Streaming opcode parser for mdz content. Feed chunks via feed(), retrieve opcodes via take_opcodes(), call finish() at end.

The opcode sequence is not deterministic across chunk boundaries — the same input fed in different chunk sizes may produce different text/append_text splits and different optimistic/revert sequences. The final tree (via mdz_opcodes_to_nodes) matches the one-shot result for all input except one case: italic (_..._) where the opening and closing delimiters straddle a chunk boundary. Italic is non-optimistic — it requires a confirmed closer in the buffer — so when the closer arrives only in a later chunk, the opening _ has already been emitted as text and italic cannot apply retroactively. See try_italic in mdz_stream_parser_inline.ts.

feed

Feed a chunk of text to the parser. Opcodes are accumulated and retrieved via take_opcodes().

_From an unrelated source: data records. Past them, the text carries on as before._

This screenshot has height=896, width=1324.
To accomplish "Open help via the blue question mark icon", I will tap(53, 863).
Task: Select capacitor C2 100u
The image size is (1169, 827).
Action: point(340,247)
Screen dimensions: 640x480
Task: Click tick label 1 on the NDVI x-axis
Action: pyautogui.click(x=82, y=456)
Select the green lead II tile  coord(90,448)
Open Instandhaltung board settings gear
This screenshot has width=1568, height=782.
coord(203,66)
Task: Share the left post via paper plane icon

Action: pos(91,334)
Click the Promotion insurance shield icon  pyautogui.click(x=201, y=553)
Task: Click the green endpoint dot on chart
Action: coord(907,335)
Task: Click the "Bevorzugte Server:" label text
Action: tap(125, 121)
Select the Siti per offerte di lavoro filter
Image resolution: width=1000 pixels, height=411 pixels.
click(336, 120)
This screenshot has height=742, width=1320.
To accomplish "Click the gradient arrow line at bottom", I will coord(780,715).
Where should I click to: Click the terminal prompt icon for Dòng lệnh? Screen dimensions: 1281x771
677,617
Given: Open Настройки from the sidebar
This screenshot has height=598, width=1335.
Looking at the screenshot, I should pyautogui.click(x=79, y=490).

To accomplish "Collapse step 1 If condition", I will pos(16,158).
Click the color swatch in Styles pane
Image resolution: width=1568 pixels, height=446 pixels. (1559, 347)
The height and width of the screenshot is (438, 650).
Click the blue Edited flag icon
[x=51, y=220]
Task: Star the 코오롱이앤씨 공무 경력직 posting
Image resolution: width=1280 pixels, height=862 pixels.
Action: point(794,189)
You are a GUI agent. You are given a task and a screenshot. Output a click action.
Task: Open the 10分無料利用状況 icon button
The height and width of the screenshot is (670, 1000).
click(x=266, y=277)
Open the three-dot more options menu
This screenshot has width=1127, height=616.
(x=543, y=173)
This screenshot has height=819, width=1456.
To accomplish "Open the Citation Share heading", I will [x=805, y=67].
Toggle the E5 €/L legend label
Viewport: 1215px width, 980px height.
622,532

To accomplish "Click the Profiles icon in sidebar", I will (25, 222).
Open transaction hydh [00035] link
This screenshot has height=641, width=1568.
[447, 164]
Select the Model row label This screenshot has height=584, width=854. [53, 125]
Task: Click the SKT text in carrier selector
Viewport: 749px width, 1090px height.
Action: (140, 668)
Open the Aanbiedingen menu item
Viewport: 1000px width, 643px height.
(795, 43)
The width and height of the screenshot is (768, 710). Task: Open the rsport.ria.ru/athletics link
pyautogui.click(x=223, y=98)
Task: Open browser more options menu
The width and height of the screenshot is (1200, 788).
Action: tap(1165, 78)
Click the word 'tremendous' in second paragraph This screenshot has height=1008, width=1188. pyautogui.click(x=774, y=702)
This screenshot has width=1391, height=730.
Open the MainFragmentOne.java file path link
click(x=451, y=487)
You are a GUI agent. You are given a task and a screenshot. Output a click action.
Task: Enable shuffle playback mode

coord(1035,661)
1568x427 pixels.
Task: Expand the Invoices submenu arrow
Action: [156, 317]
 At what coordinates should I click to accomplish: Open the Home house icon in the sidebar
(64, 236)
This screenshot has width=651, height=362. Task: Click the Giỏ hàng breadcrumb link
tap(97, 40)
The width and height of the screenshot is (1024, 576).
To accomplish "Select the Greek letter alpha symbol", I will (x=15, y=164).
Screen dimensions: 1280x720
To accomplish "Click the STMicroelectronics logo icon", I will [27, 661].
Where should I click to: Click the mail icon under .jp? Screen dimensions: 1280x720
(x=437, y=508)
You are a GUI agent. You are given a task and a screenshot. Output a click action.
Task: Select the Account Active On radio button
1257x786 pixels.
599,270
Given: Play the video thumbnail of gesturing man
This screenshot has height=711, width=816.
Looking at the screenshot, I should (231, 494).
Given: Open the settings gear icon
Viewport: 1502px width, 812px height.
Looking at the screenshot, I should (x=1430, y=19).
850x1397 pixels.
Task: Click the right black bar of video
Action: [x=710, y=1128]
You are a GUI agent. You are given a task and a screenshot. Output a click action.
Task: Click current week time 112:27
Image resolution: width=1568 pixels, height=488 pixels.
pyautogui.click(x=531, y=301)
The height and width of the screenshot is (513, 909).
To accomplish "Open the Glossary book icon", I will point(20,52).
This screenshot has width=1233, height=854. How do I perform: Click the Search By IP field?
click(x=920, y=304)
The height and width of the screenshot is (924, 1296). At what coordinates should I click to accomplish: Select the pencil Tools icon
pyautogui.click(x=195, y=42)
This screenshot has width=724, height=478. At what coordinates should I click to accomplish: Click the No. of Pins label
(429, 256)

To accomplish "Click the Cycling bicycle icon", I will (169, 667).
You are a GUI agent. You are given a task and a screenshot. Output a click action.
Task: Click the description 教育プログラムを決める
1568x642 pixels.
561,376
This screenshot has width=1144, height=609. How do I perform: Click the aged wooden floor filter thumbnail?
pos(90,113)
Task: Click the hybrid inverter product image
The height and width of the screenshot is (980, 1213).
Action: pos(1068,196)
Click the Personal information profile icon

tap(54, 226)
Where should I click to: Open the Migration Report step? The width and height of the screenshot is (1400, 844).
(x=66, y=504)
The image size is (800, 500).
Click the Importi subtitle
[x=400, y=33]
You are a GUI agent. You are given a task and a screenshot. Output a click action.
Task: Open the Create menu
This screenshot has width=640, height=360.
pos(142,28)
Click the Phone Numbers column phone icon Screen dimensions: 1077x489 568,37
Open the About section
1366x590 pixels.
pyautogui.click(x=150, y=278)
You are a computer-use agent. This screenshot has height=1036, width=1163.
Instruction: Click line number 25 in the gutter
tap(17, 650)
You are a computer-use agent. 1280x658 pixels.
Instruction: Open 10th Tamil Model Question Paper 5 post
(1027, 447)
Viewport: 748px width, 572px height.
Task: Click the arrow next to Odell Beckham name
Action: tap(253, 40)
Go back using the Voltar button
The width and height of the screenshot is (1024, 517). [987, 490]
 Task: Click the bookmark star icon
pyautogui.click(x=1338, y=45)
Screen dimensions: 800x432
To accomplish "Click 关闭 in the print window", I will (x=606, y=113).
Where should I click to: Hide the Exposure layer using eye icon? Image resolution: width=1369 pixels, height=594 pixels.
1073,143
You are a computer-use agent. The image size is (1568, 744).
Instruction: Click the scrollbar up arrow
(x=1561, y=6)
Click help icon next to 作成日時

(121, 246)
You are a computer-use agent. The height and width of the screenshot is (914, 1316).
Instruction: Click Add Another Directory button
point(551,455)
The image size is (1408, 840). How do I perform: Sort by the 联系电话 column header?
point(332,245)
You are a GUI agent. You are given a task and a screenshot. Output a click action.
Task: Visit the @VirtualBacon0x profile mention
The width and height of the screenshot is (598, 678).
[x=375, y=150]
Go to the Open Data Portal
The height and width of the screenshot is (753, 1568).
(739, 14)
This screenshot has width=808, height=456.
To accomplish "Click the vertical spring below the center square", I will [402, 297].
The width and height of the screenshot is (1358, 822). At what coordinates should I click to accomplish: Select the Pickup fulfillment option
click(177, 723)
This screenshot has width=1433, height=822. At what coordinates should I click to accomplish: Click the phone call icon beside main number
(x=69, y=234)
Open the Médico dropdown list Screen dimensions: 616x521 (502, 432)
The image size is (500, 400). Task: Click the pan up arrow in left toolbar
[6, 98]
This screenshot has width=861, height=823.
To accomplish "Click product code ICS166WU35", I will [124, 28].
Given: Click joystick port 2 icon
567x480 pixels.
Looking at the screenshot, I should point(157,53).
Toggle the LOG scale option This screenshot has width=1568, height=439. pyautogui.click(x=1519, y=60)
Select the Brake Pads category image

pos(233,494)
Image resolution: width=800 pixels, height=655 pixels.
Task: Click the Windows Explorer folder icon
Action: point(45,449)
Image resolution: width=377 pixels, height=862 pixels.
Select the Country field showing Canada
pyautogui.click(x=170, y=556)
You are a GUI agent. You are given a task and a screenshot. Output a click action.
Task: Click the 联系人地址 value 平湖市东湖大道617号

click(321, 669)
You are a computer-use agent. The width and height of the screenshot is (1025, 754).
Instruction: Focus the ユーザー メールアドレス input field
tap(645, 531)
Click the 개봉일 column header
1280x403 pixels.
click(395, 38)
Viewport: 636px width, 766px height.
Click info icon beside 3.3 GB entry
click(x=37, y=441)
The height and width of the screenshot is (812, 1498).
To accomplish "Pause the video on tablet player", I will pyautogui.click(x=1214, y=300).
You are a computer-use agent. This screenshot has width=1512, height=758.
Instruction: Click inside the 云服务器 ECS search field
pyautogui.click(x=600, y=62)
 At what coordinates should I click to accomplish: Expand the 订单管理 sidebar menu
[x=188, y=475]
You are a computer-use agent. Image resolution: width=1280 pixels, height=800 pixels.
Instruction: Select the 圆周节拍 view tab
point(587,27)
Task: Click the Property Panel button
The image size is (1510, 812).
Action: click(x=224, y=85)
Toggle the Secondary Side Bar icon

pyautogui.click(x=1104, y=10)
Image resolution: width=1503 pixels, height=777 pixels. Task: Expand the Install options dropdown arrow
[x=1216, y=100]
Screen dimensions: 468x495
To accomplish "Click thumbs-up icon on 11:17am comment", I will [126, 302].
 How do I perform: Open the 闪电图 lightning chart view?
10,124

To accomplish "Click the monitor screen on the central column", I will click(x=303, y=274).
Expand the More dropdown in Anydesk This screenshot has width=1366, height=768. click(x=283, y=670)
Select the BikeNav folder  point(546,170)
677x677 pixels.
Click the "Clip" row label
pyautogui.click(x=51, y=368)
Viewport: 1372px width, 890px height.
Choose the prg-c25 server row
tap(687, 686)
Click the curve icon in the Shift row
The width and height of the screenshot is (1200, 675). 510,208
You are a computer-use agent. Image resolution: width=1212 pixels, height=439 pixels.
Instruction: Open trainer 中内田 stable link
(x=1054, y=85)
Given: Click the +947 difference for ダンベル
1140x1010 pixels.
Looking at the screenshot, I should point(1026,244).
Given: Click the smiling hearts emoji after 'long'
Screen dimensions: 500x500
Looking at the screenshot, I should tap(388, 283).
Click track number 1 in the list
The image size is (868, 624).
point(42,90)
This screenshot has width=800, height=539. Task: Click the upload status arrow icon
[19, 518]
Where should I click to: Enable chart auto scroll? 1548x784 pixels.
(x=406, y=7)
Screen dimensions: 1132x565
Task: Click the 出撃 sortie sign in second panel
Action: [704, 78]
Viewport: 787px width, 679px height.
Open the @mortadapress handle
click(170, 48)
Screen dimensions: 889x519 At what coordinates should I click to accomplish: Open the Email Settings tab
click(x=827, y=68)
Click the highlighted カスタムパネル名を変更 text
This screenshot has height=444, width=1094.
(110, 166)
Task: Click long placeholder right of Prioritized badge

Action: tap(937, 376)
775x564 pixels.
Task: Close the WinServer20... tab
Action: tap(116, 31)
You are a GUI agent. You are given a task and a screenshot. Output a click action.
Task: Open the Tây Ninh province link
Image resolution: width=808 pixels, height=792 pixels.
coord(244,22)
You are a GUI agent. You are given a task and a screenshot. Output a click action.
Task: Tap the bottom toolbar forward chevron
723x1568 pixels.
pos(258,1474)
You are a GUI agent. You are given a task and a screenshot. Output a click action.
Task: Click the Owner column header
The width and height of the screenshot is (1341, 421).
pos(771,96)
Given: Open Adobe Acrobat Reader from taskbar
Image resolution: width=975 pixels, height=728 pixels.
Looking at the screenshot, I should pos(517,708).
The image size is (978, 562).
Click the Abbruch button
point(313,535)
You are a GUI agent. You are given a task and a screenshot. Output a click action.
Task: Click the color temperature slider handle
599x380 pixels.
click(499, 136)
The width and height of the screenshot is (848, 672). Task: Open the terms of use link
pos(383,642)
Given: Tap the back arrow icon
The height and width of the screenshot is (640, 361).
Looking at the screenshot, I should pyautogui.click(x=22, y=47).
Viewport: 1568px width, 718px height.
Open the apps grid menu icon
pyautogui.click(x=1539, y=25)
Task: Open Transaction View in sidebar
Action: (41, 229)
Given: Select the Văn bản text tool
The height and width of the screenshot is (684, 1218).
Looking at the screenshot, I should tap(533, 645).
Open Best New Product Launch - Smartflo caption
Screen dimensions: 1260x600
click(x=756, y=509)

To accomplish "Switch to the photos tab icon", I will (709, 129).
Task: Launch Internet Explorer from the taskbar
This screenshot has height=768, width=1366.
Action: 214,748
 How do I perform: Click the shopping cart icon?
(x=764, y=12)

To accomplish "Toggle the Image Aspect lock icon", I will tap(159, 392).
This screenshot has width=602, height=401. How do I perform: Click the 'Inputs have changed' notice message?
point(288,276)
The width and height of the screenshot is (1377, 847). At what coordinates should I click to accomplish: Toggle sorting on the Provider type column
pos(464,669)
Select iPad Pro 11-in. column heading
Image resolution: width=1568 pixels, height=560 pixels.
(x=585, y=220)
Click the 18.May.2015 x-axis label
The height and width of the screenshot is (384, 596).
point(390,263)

type (chunk: string): void

chunk

type string
returns void

finish

Signal end of input. Resolves all pending state: closes open blocks, reverts unclosed optimistic opens, trims trailing newlines.

Trailing-newline trimming is handled in one place: trim_trailing_newline() called at the top of close_paragraph() and close_codeblock_at_eof(), before either function reverts its inner stack. The trim sees the just-flushed text node's last_text_id (or a still-accumulated \n) and emits a trim_text opcode. Revert opcodes only fire after.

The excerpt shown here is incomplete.